Electrocatalytic Hydrogen Evolution and Oxidation with Rhenium Tris(thiolate) Complexes: A Competition between Rhenium and Sulfur for Electrons and Protons

Recent electrochemical experiments reveal that the rhenium-tris(thiolate) [ReL3] (L = DPPBT = diphenylphosphinobenzenethiolate, a noninnocent ligand) complex catalytically reduces protons and oxidizes H-2 (J. Am. Chem. Soc. 2015, 137, 9238). Direct calculations of redox potentials (E-0), acidity constants (pK(a)), and free energies of activation (Delta G(double dagger)) by density functional theory (DFT) with the help of high-level ab initio calculations predict that hydrogen oxidation reaction (HOR) thermodynamically and kinetically favors a Re-hydride/monothiol intermediate, while the hydrogen evolving reaction (HER) favors Re-dihydride intermediates, in contrast to the Re-dithiols as proposed previously. The catalytic pathway for HOR involves two oxidation steps from [ReL3] to [ReL3](2+), followed by H-2 addition to form the Re-hydride/thiol, [(ReH)(S1H)L-2](2+).
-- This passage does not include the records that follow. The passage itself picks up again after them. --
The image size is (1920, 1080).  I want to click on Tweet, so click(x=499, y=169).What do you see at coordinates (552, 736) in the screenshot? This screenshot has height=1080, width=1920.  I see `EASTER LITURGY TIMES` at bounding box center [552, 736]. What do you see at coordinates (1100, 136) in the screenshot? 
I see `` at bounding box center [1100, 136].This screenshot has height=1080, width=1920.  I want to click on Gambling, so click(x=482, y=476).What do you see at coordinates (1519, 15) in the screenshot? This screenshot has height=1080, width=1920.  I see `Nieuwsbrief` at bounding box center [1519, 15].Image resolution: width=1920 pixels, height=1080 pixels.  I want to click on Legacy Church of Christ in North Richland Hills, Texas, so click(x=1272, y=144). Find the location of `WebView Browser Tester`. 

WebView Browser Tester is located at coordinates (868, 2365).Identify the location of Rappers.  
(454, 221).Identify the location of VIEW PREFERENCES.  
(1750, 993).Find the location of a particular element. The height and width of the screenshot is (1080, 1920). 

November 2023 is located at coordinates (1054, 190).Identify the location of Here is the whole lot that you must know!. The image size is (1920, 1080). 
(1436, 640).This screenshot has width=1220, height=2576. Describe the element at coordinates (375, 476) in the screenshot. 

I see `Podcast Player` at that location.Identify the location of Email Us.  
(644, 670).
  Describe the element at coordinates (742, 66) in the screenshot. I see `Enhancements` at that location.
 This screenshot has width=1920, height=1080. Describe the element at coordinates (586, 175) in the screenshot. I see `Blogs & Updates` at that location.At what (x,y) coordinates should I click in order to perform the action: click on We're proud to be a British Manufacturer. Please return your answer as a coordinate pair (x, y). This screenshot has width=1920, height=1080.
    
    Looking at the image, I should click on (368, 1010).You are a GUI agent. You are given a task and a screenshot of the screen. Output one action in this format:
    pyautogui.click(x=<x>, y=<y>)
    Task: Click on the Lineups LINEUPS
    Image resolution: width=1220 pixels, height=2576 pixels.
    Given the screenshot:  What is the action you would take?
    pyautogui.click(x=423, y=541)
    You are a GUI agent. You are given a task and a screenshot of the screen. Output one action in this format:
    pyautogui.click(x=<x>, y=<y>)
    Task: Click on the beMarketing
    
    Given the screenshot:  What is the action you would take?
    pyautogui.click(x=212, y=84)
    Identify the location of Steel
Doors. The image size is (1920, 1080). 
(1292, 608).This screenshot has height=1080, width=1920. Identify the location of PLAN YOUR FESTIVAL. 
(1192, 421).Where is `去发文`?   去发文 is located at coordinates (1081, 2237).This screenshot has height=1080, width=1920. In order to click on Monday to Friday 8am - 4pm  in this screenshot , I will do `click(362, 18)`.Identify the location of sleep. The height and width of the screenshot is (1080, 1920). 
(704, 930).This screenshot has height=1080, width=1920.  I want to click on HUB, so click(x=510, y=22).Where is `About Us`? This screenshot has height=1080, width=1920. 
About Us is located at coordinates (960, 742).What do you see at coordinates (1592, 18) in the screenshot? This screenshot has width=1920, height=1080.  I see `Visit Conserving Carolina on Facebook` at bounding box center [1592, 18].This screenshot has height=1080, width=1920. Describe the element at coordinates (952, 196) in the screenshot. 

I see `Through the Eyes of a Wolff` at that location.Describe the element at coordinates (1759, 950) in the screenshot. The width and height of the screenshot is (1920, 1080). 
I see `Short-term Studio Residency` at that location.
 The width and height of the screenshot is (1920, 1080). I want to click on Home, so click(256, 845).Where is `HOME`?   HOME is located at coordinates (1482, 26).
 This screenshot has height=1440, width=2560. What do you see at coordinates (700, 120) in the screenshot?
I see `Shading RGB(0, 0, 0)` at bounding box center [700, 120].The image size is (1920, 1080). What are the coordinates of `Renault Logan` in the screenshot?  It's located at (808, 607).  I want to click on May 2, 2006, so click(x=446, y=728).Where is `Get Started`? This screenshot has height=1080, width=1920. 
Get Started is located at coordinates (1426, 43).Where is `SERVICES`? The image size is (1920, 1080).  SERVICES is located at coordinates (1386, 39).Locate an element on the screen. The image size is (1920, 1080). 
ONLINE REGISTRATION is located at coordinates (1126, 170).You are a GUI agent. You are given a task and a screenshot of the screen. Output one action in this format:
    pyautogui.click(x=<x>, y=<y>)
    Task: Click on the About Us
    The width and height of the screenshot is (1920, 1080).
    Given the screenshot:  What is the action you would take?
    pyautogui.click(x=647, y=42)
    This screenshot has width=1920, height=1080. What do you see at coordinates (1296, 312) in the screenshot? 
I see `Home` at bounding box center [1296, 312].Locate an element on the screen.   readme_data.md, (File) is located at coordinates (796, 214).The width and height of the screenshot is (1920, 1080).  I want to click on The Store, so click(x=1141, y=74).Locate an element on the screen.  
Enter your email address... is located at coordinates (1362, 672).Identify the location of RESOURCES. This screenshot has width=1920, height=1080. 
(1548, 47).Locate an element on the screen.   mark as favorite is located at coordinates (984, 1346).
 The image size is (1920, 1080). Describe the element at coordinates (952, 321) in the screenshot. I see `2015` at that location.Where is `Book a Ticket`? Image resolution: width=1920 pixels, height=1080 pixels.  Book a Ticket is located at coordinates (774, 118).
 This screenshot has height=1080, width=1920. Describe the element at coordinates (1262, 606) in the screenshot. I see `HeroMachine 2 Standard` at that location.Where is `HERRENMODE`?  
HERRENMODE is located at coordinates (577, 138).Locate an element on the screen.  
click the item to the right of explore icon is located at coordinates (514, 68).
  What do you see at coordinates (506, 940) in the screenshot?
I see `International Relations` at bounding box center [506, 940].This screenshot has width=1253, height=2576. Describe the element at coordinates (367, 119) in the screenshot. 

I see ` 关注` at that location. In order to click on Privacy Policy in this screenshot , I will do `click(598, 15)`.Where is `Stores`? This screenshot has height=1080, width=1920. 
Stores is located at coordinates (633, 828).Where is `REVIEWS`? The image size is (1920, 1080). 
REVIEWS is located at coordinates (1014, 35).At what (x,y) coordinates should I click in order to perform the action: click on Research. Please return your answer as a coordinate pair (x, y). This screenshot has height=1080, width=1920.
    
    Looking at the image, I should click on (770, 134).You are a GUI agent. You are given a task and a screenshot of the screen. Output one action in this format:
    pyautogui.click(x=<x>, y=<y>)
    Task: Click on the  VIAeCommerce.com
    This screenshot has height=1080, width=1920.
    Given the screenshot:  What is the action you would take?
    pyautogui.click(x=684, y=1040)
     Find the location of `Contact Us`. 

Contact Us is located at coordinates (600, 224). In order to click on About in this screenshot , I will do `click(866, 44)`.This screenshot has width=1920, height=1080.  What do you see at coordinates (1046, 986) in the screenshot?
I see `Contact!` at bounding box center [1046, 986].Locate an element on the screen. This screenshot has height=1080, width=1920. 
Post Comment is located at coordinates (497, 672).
Under basic conditions, deprotonation of this complex produces [Re(S1H)L-2](+) with the thiol as S1, rather than the proposed S3. Further deprotonation of [Re(S1H)L-2](+) closes the catalytic cycle to regenerate [ReL3]. For the HER, DFT calculations predict that [ReL3] is reduced to [ReL3](-), followed by protonation of [ReL3](-) at the Re center to produce metal-protonated [(ReH)L-3] in accordance with the E-0 = -1.45/-1.60 V (cal./exp.). The E-0 calculations suggest a reassignment of the experimentally observed peak at -1.70 V to the singly protonated E([ReL3 center dot H](0/-)) rather than the doubly protonated E([ReL3 center dot H-2](+/0)). This reassignment and the low relative pK(a)'s of [ReL3 center dot H-2](+) illustrate that addition of the second proton must follow the second electrochemical reduction of [(ReH)L-3] to [(ReH)L-3](-), which is basic enough to be protonated at the Re center making the formation of the Re-dihydride [(HReH)L-3]. Production of H-2 occurs via reductive elimination through a Re-H-2 adduct. The nature of the key intermediates from the DFT calculations is confirmed by the complete active space calculations (CASSCF). This comprehensive investigation into the HOR and HER mechanisms can guide further experimental and theoretical efforts on rationally designing the effective electrocatalysts by comparing how various ligand modifications may shift the mechanistic steps.